David Cameron is a terrible advert for Oxford PPE. He's long been ignorant of economics - as his prating about the "nation's credit card" and the "global race" attest - but his defeat last night suggests he knows little about politics and history too.
It's a cliche that this was a failure of leadership. I suspect, though, that it was a failure to even see what leadership is. Leadership is the art of getting people to follow you when they don't have to; if they do so because they must, you're not a leader but a boss.
But leadership in this sense is not just about speechmaking and doing the right thing. It's about getting dirty, and using the darker arts of politics.
One such art is timing. If your position is strong, you should act. If it's not, you should wait. Had Cameron waited until the UN inspectors have reported, his case would have been strengthened by reports of the incendiary bomb attack on a school.
But there's another failure. Leadership also means identifying potential oppenents and cajoling them - maybe nicely, maybe not - into supporting you. And at this, Cameron has long been poor. Fraser Nelson says he's "aloof." And only a few months into his permiership one Tory sympathizer wrote:
There is little affection for Cameron on the Tory benches. His regime is chilly, even aloof. MPs who cross him know that they are unlikely to be forgiven. Slowly, the numbers of the disaffected and dispossessed are growing.
Contrast this with two great American leaders - Abe Lincoln and Lyndon Johnson. Their success rested on not so much on them taking the moral high ground - the best that can be said for LBJ's "moral compass" is that it wasn't quite as defective as Nixon's - but on their ability to twist arms, and appeal to low motives.

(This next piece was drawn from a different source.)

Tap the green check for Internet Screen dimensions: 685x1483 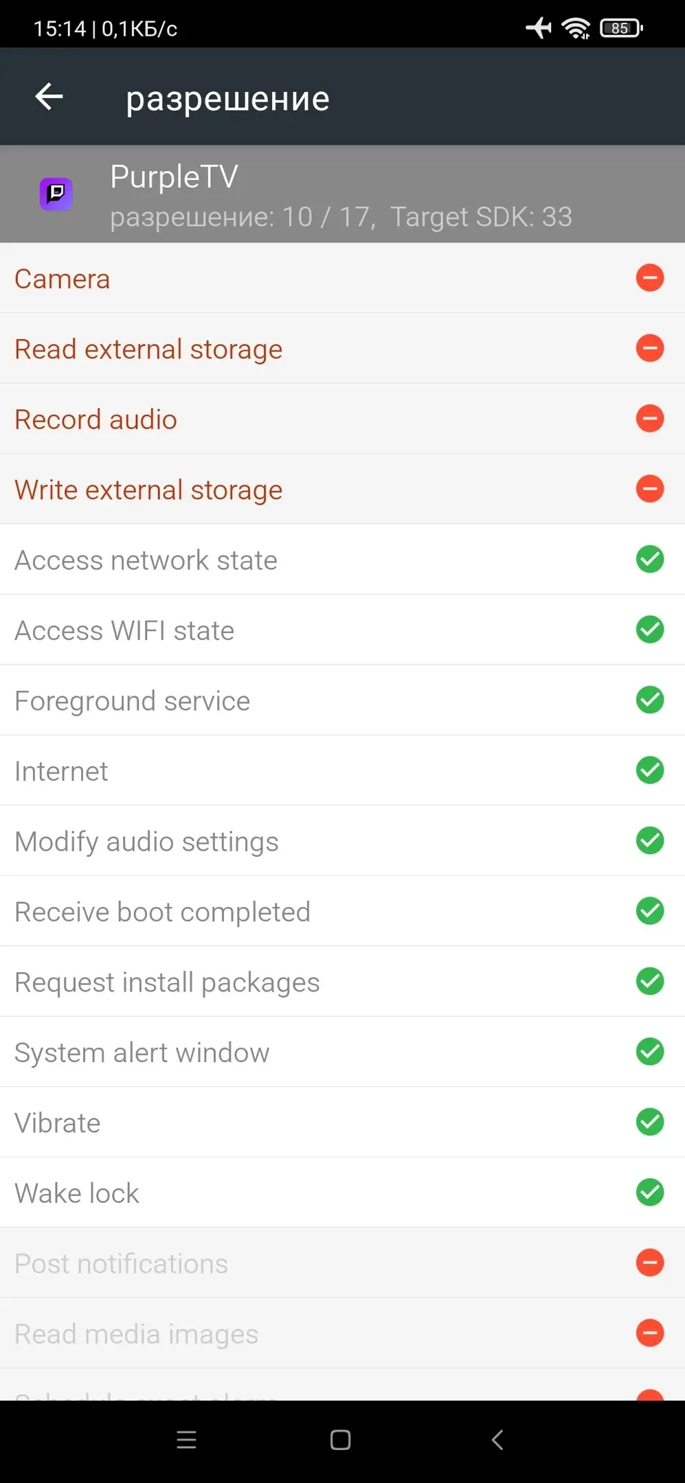click(649, 770)

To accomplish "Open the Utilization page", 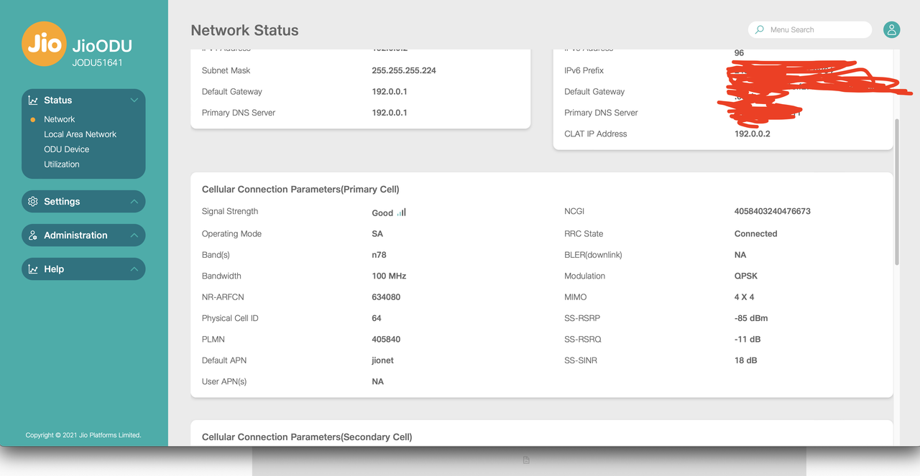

Their precedents are, I think, relevant. Both men faced parties which were loose and fissiparous, which is the condition of today's Tories. Not only are they intellectually divided - for example on both social and economic liberalism - but they are also socially so; the Cabinet might be full of public school millionaires, but the backbenches aren't. His long failure to close this gap means that Cameron lacked both the ability to convert potential rebels and the trust which was necessary to induce people to follow him on what would have been a speculative venture.
In this sense, there's a tragic aspect to Cameron. He has thought of politics as (by his own lights) a noble venture - as when he pushed through gay marriage and in his desire to stop crimes against humanity. But politics isn't just that. Sometimes, to win a moral crusade you need immoral means. Leadership isn't about being like Martin Luther King, but being like Lyndon Johnson.